Forum:Where to start? Newbie trying to enter the world of computational biology getting lost
3
2
Entering edit mode
8 months ago
qmarulfiz ▴ 60

Honestly, the past months have been overwhelm for me.

My professor in this first world country universty task me with a simple question for me to complete my PhD (due in 5 month).

"Look online for gene 'A' pathway network and come back with expression pattern of its associated genes in different type of diseases cells to identify important(hub?) proteins so we can compare with our lab mutated cell results and treatment"

And now I am totally lost how to start and what to do to proceed.

I only graduate from third world country university with minimal computational biology training. Im taking online R programming course now (I read you need to use BioConductor to analyse NGS data) but that seem to be steep learning curve for me (no worries, still climbing that hill and not going to give up yet). I read you need to use Cytoscape so you can use NGS data to make pathway. But how to download and filter and compare? And most tutorial on GSEA (this is for filtering the NGS data right?) seem to imply readers know where to get the initial inout data. And finally, what to "click" to download from NCBI Geo and what next after that?

If only somebody outhere willing to talk/guide me I will be very appreciate. Sorry for rambling.

Sincerely, Lost Soul

RNA-Seq R cytoscape Forum • 780 views
7
Entering edit mode
8 months ago
Mensur Dlakic ★ 13k

It is not a simple question at all, especially if you have no idea about this type of research. If I were you, I would say as much to my advisor. Last 6-12 months before PhD defense are stressful enough even without this kind of a request.

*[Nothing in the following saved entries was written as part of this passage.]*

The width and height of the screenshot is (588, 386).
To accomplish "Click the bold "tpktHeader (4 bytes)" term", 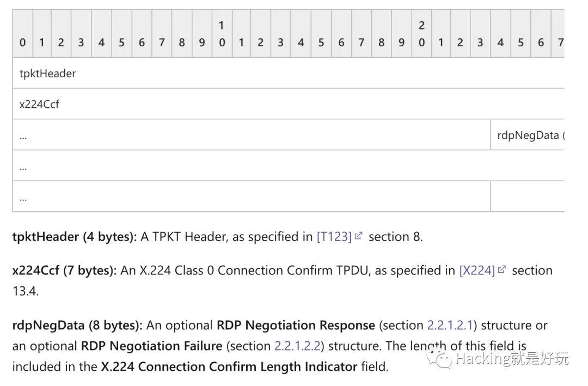I will pyautogui.click(x=74, y=237).
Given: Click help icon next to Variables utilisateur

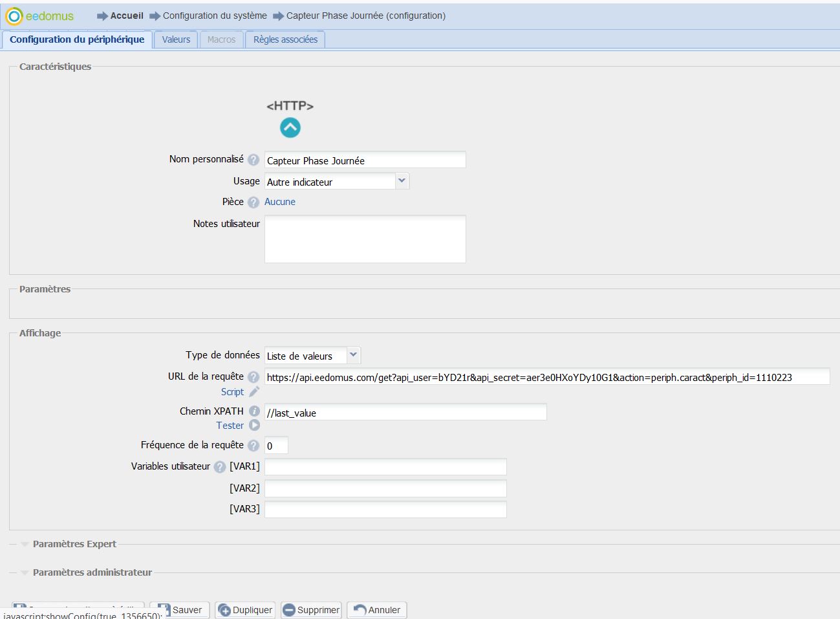Looking at the screenshot, I should point(220,467).

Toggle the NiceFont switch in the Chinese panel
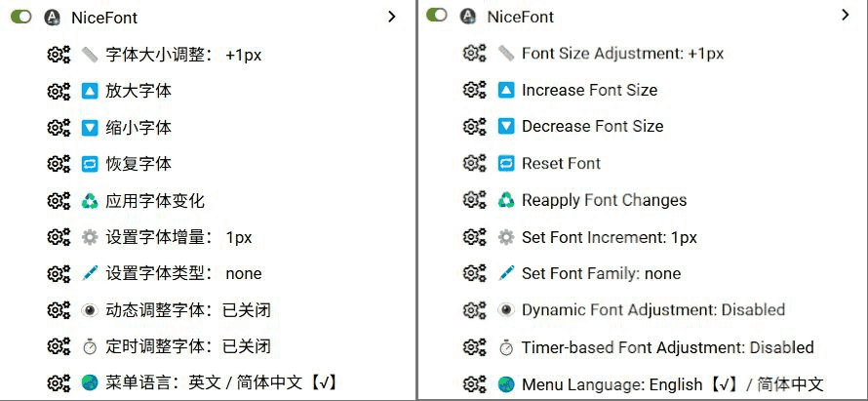20,18
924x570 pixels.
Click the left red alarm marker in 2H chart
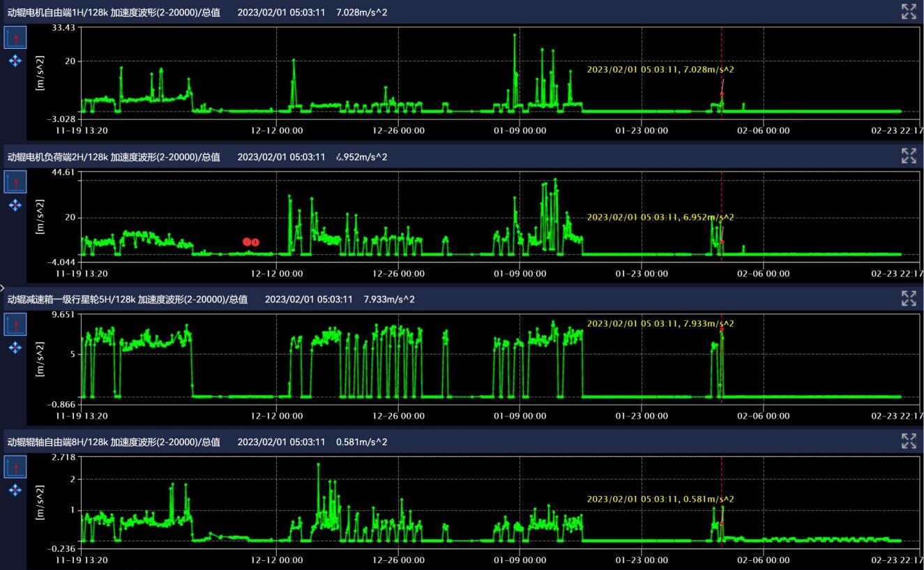click(247, 241)
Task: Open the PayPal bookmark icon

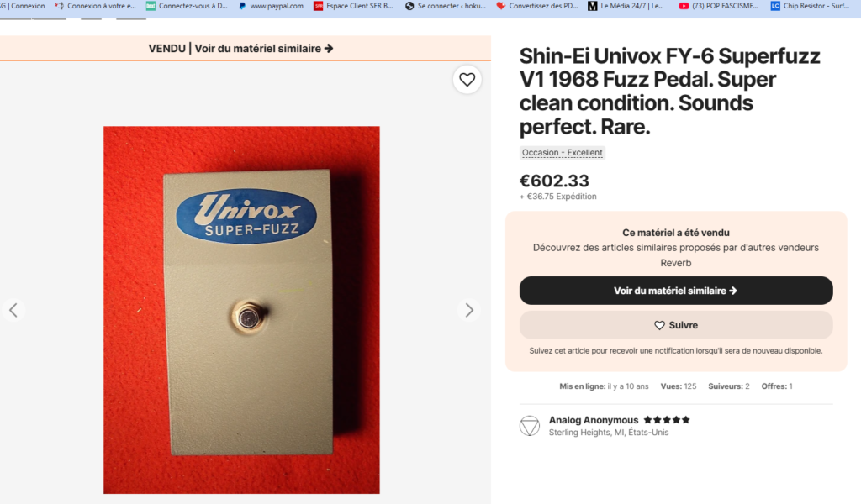Action: tap(241, 6)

I took the following keywords from your description and plugged them into PubMed search field:

pathway network expression pattern associated genes disease hub proteins

The results are here. This should get you going in case you decide to stay with this project, and these search results may be helpful as well because Nature Methods has detailed description of all steps.

That said, it isn't something that can be properly explained in this type of communication. I think you would be best served by finding local help with this project.

4
Entering edit mode

+1 for

finding local help with this project

1
Entering edit mode

In the end I scourge the internet for my fellow countrymen that have some knowledge about this thing. I found another PhD student doing NGS stuff. Although he does not know how to do as my complicated questions, he did teach me on how to download RNA-seq dataset, useGalaxy for processing it and save the output (I did lots of short DNA sequencing for genotyping and that knowledge helps me to understand RNA-seq data processing).

He explain to me in my language which is very helpful. "Finding local help" is very useful indeed.

With my limited R knowledge, I able to extract foldchange and p-value from the output and inserted it into a sofware called PathVisio (based on easy to understand youtube tutorial) where I can atleast visualise the DEG using user made pathway. This is a start for me and its getting interesting with just small hiccup now.

The example dataset giving to me by my professor for comparison is from microArray.

So the truggle continue....

4
Entering edit mode
8 months ago

You will need to learn to program I suggest R or Python.

Start with simple code to get familiar with the language, a few weeks later start branching out into using modules and libraries that deal with gene ontologies, pathway analysis, network science.

As you make your way through the problems various ideas and solutions will pop into your head.

Instead of looking for a solution for a very complex question, you need to embark on a journey that has the destination that you seek.

Write code every day.

0
Entering edit mode

I use R now to access metadata from proteomic study and RNA-seq study and visualise it into plot.

Most of the proteomic study and RNA-seq study does not look at my gene/protein. But I can access my gene results from their meta-data using R.

To access and extract the information from others study meta-data really need coding knowledge (hence google R code = write code everyday)

4
Entering edit mode
8 months ago

The good news is that likely no or only minimal programming will be necessary (I guess good because you have to learn all this in such a short time, but programming remains a valuable skill)

For your specific question, I think genefriends would be a good place to start, but the site appears down for maintenance. There is a recent preprint. An alternative way to look for other genes that are relevant to gene A would be to use protein interaction databases, like STRINGS. If you want to figure out the expression of some gene in various cell types, have a look at GTEx.

1
Entering edit mode

I look at GTEx and the list of co-expressed genes and TF are very useful for me!